## begin Provided data
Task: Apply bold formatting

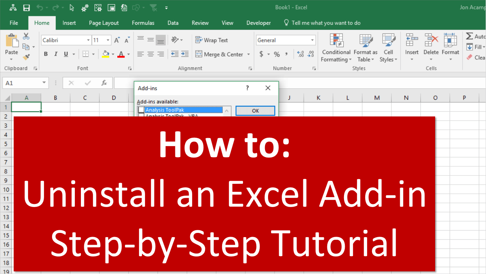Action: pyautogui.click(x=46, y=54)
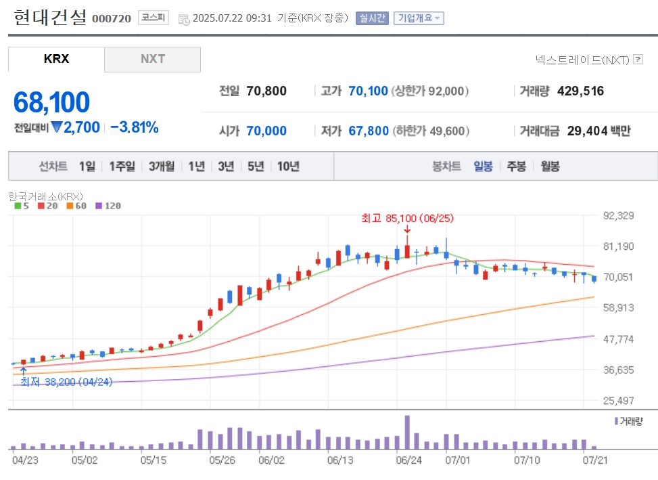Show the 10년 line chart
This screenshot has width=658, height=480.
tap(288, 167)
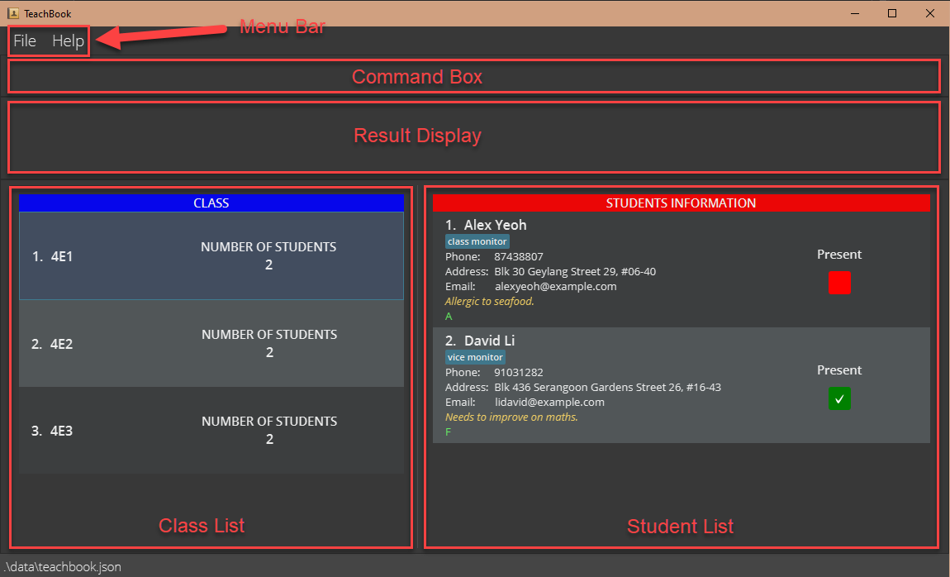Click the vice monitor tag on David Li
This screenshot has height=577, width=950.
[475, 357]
## end Provided data
## begin Provided data
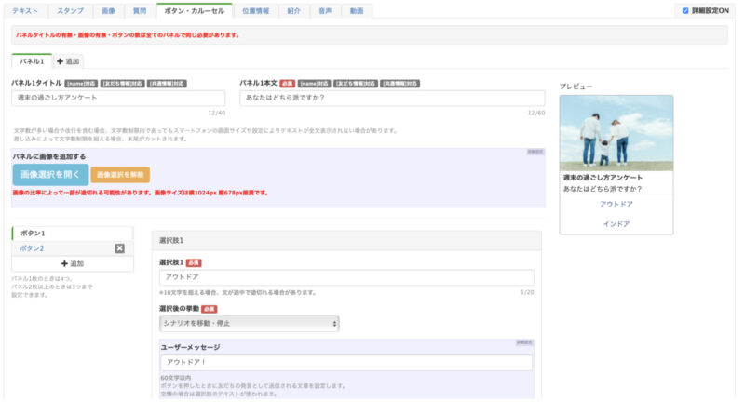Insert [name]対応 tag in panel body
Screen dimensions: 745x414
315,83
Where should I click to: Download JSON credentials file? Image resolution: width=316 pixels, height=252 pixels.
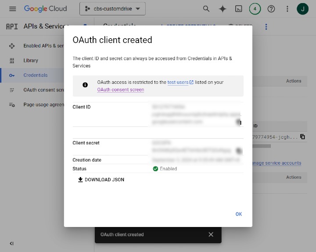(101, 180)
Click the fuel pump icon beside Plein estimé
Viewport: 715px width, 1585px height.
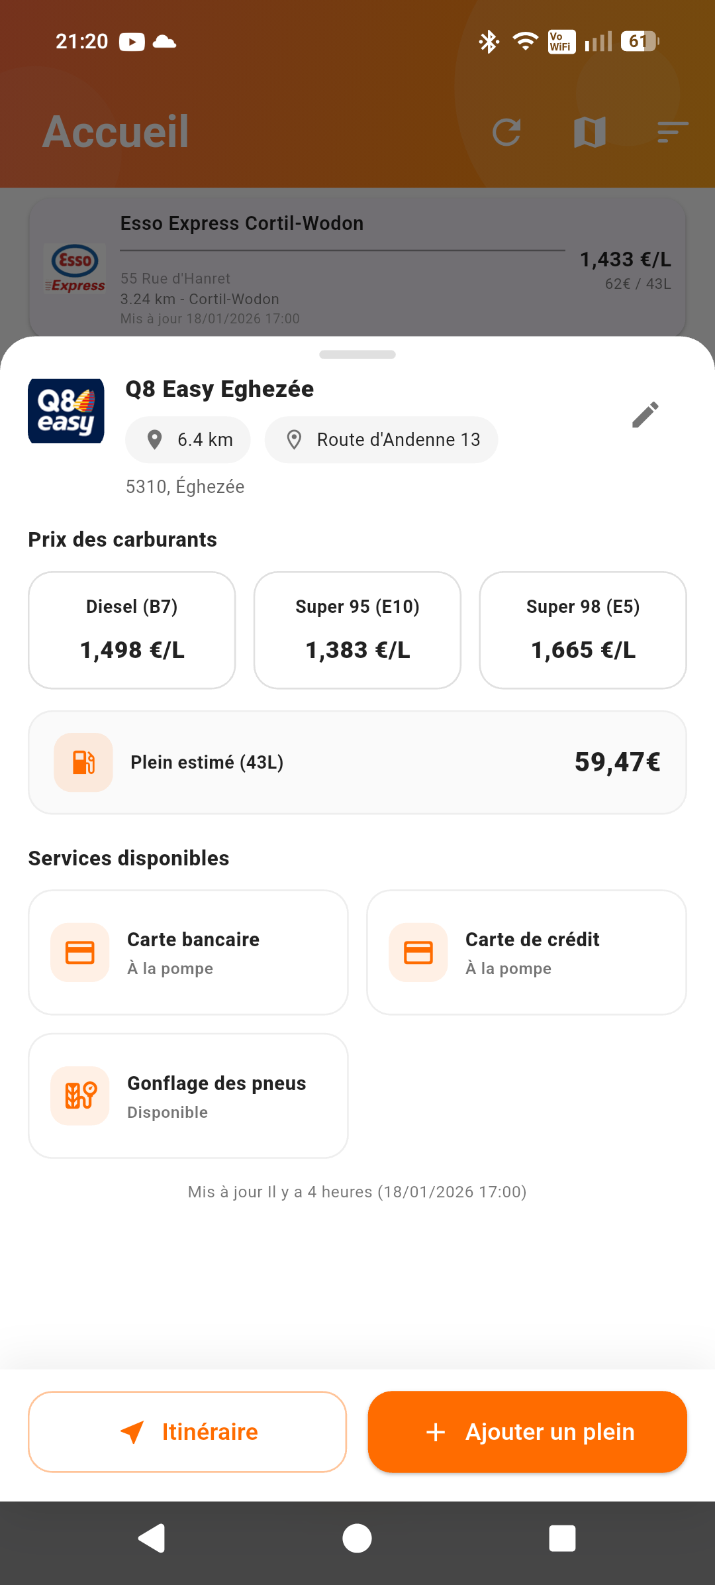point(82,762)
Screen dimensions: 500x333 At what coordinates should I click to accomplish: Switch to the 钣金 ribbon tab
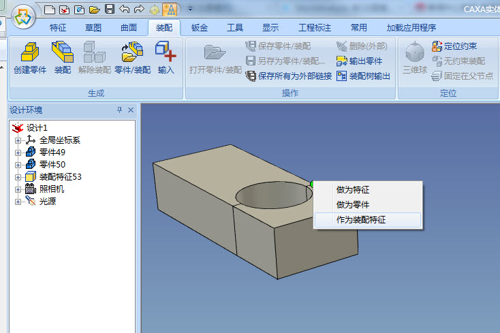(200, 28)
## end Provided data
## begin Provided data
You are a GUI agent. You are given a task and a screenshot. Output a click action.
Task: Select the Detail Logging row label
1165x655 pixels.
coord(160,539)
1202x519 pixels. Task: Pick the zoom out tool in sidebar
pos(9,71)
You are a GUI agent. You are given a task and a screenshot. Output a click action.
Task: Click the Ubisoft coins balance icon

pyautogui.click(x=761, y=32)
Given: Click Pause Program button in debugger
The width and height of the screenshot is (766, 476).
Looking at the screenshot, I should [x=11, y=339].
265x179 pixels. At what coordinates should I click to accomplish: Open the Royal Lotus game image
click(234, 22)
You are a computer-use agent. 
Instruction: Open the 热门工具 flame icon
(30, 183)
## end Provided data
→ **To do**: Copy out in full every line of the rows above that contains the word "coordinates". Case counts.

→ **Full answer**:
Screen dimensions: 500x333 At what coordinates should I click to accomplish: Switch to the 钣金 ribbon tab
265x179 pixels. At what coordinates should I click to accomplish: Open the Royal Lotus game image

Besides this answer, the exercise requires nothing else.